### Document passage
## Begin

The thing is, modern software development is usually (Im talking quantity here) integration. Getting systems to talk to each other, getting the business rules so the data goes correctly in the database, implementing the interface so you can add some functionality to the 3rd party package... None of this can even BE O(N^2), its all I/O considerations, which isn't solved with better algorythms, its solve with better cashing strategies and better hardware, even if you throw PhDs at it.
There are parts of many higher end systems that will require the fancy algorythm implementations... for that, you get a fraction of your team to have that as their primary responsability.
If you're making the next Ebay or the next Nvidia drivers, this is obviously not true at all...but those cases are a tiny little fraction of the real world.
Note that this doesn't mean you can hire a bunch of idiots. It just means that your SKILLED developers shouldn't spend -too much- time on optimisation. Optimize the OBVIOUS cases, avoid doing something completly stupid... But don't do things like "Oh, I should inline this function call manually because the compiler will not in this case, and making an instance of an object will add a 0.00000001% overhead". That, you throw hardware at it. Its also 99.9% of the cases.
And the article isn't advocating that you should be using code monkeys and compensate with hardware. Its just saying that you're better off throwing hardware at a problem then hiring an army of PhD. Its two extremes, with the middle being the best... you actually agree, you just disagreed on the extremes:)
Thats why usually a system for this type of environment would be server side, with only the UI on the client... a web application or something in Flex/XBAP/Silverlight/whatever... or even a thick client, but something that does all the heavy processing server side.
So even if you have 12974170240192740971249071290 locations, you'll still only need to upgrade your servers, unless you decided your UI was going to be in OpenGL
Depends how you read into it. If I take a web application written in Java,.NET or PHP...let say...Facebook? And I throw a LOT more developer resources at it, rewrite the bottlenecks in raw C, the algorythms in pure assembly optimized for the hardware, get some PhDs in the research development to develop new more advanced operational research algos that cut out the edge cases to improve performance.... I'll get a LOOOOOOOOOOT more performance.
Is it worth it though? Probably not.
The whole "throwing hardware instead of dev at a problem" doesn't necessarly mean you're comparing using $100k devs vs $30k code monkeys. It may mean you take less $100k devs and give them better tools, that have some overhead.
Thats correct. You still need someone who can make out bubble sort from quicksort.
What people who say we should use hardware over programmers usually mean though, is that you don't need to go all out. Take a framework like Java or.NET. They have data structures built in. Sets, hashtables, linked lists... These are generic implementations meant for everyday use. You could throw a computer science guru (well, more like someone who remembers their data structure class...) at them and make them better for a specific business model. Or you can upgrade your CPU.

## End

### Provided data
## Begin

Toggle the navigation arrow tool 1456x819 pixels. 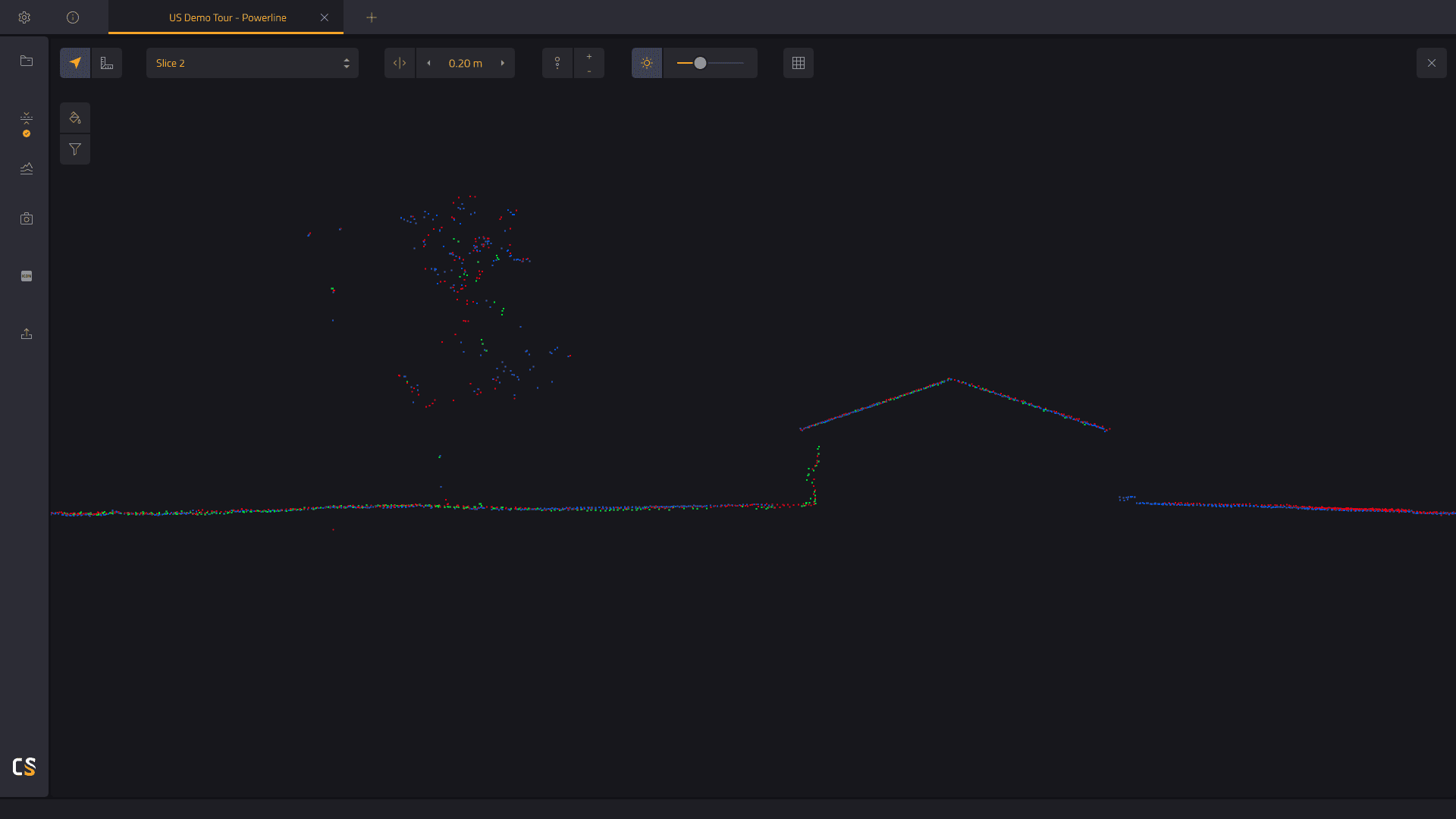pyautogui.click(x=74, y=62)
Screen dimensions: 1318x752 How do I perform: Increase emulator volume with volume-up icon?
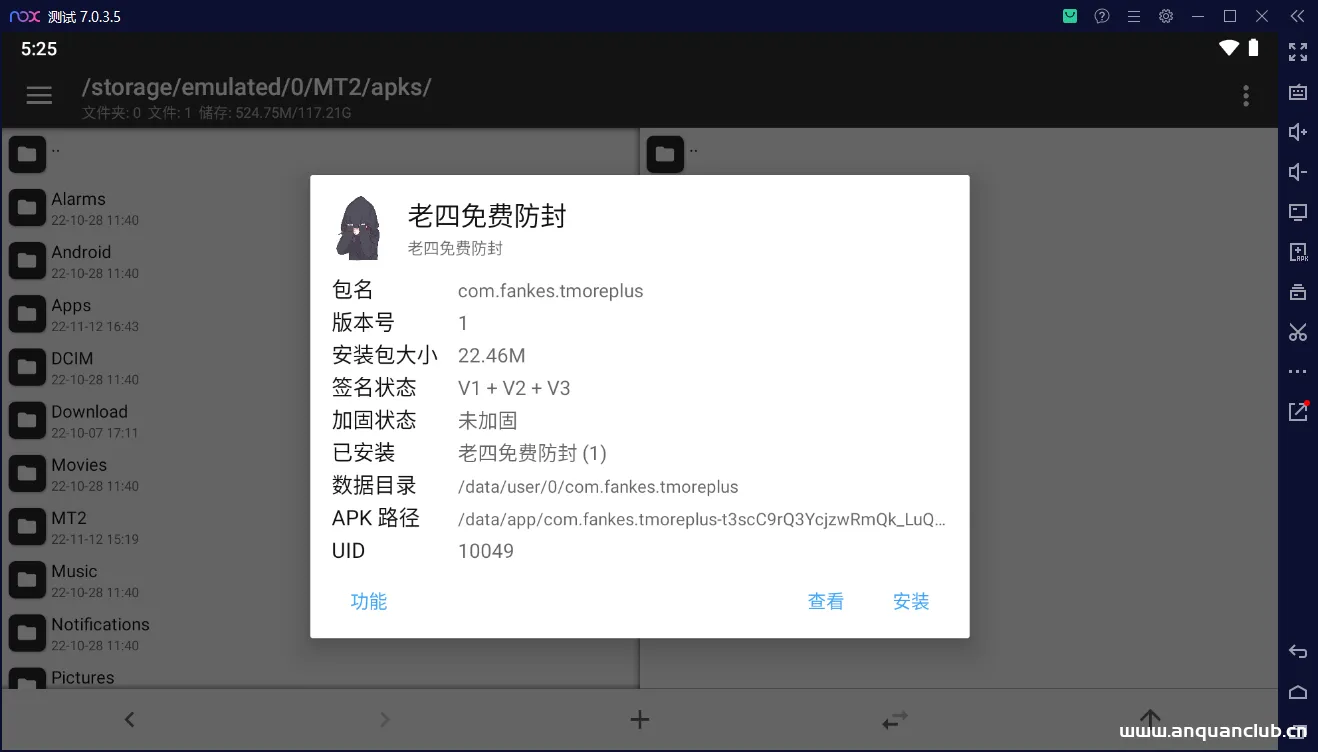pyautogui.click(x=1297, y=131)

## End

### Exercise tasks
a. Using the forum thread, decide whether each statement agrees with it. Answer yes or no for each, and quote the deciding words.
(i) Integration work is said to come down to I/O considerations rather than better algorithms.
(ii) Skilled developers are advised to spend most of their time on optimization.
(iii) Java and .NET are described as having data structures built in.
b. Reproduce the part of the forum thread from "If you're making" up to and including "of the cases.".
c. Answer each question from the forum thread, one answer per line.
(i) Which two projects are named as cases where the claim is "obviously not true at all"?
(ii) Which three languages or frameworks are listed for the web application in the Facebook example?
(iii) Which two sorting methods does the thread say someone still needs to be able to tell apart?

### Task responses
a.
(i) Yes: "its all I/O considerations, which isn't solved with better algorythms"
(ii) No: "your SKILLED developers shouldn't spend -too much- time on optimisation"
(iii) Yes: "They have data structures built in."

b.
If you're making the next Ebay or the next Nvidia drivers, this is obviously not true at all...but those cases are a tiny little fraction of the real world.
Note that this doesn't mean you can hire a bunch of idiots. It just means that your SKILLED developers shouldn't spend -too much- time on optimisation. Optimize the OBVIOUS cases, avoid doing something completly stupid... But don't do things like "Oh, I should inline this function call manually because the compiler will not in this case, and making an instance of an object will add a 0.00000001% overhead". That, you throw hardware at it. Its also 99.9% of the cases.

c.
(i) The next Ebay and the next Nvidia drivers
(ii) Java, .NET and PHP
(iii) Bubble sort and quicksort